The concept is being tested at the Rocky Mountain Oilfield Testing Center (RMOTC) in the Teapot Dome oilfield. The project focuses on oil wells that produce much higher volumes of water than oil, said Jim Nations, RMOTC’s public relations program manager.

Electric pumps are used to extract the remaining oil or gas. The oil and water are separated, and then the water is passed through a heat exchanger that is part of an Organic Rankine Cycle generator.

In the heat exchanger vessel, heat passes from the water (about 190 degrees Fahrenheit) and is used to boil liquid isopentane, a hydrocarbon compound. The resulting isopentane gas spins a turbine connected to a generator, which produces electricity, Nations explained. The isopentane is then cooled, which condenses it back to a liquid state, and is reused over and over again in a closed loop/circuit for the working fluid.

The electricity can be used by the oilfield operator to continue the cycle of extracting the fossil fuels or could be sent to the power grid. There is little or no environmental impact from this process; the oil field infrastructure of roads, wells and power lines are already in place to take advantage of this unique method of power production.

According to Will Gosnold from the University of North Dakota, electricity is the highest expense in extraction projects. Students under his supervision at UND used data from the past 15 years to estimate what the cost savings would be by utilizing geothermal power to generate electricity at well sites.

The conclusion showed that the concept would pay for itself in about seven years. In a 25-year span, the estimates showed that companies could be making an additional $2.5 million over that period by using this model, Gosnold said.

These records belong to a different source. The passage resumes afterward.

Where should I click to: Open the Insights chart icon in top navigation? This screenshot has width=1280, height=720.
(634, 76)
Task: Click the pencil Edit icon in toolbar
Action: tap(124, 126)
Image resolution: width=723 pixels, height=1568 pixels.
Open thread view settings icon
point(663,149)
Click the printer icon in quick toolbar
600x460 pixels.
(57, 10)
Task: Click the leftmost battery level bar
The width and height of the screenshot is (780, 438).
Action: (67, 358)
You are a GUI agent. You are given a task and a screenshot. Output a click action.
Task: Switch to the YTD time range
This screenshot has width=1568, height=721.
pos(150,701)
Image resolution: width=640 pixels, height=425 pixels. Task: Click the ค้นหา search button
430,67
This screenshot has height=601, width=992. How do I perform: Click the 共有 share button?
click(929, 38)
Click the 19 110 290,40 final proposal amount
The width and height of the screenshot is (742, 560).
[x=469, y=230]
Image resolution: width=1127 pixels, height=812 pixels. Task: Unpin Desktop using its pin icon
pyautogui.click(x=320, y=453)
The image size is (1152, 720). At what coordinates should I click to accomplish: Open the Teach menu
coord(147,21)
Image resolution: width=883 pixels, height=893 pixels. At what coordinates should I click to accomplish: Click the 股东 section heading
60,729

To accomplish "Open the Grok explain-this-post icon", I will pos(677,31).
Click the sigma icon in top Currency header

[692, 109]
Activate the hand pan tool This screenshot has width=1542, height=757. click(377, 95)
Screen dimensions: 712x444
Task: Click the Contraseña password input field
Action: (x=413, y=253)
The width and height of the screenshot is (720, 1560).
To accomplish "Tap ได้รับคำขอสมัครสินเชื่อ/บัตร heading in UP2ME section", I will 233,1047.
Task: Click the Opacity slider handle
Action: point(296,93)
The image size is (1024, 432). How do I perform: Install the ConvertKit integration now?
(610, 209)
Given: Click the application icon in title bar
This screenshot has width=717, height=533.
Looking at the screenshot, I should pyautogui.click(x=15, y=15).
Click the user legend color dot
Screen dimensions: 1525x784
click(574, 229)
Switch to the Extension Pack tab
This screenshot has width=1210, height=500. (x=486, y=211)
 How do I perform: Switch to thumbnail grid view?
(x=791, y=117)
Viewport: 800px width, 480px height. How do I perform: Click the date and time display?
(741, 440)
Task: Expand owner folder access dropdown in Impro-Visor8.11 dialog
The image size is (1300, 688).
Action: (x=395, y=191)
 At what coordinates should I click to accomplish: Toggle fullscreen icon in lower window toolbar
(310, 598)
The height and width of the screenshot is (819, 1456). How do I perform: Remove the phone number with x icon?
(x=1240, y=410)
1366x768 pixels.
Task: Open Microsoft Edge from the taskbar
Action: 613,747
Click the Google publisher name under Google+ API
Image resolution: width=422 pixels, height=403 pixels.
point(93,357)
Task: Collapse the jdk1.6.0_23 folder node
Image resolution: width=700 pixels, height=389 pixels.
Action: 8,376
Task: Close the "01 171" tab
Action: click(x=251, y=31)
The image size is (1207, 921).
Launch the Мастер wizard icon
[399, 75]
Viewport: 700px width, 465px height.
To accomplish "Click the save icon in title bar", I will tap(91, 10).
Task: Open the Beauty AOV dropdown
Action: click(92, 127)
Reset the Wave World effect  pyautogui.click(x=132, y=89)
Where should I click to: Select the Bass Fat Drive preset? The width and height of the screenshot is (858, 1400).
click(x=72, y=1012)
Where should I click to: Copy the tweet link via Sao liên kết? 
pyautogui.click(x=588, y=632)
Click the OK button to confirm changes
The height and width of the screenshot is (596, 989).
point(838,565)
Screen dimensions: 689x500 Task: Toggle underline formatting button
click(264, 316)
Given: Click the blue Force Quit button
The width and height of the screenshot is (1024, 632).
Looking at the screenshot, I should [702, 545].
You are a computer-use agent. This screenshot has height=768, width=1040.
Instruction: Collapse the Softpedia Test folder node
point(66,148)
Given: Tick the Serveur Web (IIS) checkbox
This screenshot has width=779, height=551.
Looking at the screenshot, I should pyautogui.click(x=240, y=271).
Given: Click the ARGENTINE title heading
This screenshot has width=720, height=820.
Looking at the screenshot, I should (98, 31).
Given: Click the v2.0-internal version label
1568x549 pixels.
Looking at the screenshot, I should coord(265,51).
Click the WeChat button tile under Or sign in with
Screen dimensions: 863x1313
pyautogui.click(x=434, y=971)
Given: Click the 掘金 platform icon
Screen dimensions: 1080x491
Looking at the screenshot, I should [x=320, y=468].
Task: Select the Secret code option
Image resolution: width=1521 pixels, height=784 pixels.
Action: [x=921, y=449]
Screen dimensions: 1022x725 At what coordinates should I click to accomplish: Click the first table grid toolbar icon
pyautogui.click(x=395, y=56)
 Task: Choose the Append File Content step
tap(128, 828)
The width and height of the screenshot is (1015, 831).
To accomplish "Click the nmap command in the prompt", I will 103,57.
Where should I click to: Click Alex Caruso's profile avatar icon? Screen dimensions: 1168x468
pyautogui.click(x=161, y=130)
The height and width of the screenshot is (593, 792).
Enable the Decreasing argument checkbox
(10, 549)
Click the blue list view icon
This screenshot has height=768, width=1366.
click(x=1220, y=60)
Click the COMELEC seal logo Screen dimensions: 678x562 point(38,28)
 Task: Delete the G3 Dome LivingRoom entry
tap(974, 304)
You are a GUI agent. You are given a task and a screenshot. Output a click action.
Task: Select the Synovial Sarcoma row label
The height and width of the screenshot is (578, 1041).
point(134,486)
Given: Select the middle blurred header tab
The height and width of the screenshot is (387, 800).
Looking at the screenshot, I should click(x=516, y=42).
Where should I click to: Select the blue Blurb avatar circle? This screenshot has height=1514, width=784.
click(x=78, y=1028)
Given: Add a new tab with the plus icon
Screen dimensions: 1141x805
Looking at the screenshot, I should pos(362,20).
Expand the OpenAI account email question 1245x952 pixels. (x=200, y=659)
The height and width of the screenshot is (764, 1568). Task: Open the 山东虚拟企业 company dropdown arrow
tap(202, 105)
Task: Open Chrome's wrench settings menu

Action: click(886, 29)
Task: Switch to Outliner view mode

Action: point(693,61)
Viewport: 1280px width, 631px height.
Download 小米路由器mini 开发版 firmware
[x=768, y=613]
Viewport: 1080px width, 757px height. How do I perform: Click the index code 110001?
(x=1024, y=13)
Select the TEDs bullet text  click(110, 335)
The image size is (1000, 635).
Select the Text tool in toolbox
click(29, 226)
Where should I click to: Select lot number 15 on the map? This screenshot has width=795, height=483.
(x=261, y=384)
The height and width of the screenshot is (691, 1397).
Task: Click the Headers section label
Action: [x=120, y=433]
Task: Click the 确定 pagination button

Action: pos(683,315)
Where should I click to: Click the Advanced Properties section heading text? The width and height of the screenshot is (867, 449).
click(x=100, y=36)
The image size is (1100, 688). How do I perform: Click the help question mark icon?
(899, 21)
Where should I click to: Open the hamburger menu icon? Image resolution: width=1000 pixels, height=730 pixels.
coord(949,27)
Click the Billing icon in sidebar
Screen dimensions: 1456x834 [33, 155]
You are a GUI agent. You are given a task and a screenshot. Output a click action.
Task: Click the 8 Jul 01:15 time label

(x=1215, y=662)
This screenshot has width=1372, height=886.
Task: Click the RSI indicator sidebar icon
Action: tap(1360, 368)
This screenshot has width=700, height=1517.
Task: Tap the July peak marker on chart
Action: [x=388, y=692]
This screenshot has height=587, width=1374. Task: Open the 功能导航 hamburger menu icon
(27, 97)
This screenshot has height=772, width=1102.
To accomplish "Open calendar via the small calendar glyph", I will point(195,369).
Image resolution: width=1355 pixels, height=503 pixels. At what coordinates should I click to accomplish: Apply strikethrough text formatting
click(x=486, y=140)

At the RMOTC testing site, Nations said the water is not potable, but it is low enough in total dissolved solids to be discharged into the Little Teapot Creek without further cleanup. The water is collected in ponds before discharge and benefits wildlife and agriculture downstream. The electricity produced is about 220 kilowatts.

“It could be a win-win situation for oilfield operators and energy producers in the future,” Nations said.

At the Casper conference, several speakers described the potential for using geothermal energy in the oilfields in Wyoming, Montana, Colorado, North Dakota, Utah, Texas and Oregon. Others discussed the feasibility and economics in using the concept, the nation’s resource estimates and others.

The first day of the conference was field trips to Alcova to see the area’s different geological formations, including the Alcova Anticline, Tensleep Formation, fractures, different rock types and more. In the afternoon, participants visited the RMOTC site, where a geothermal installation is located and being studied.”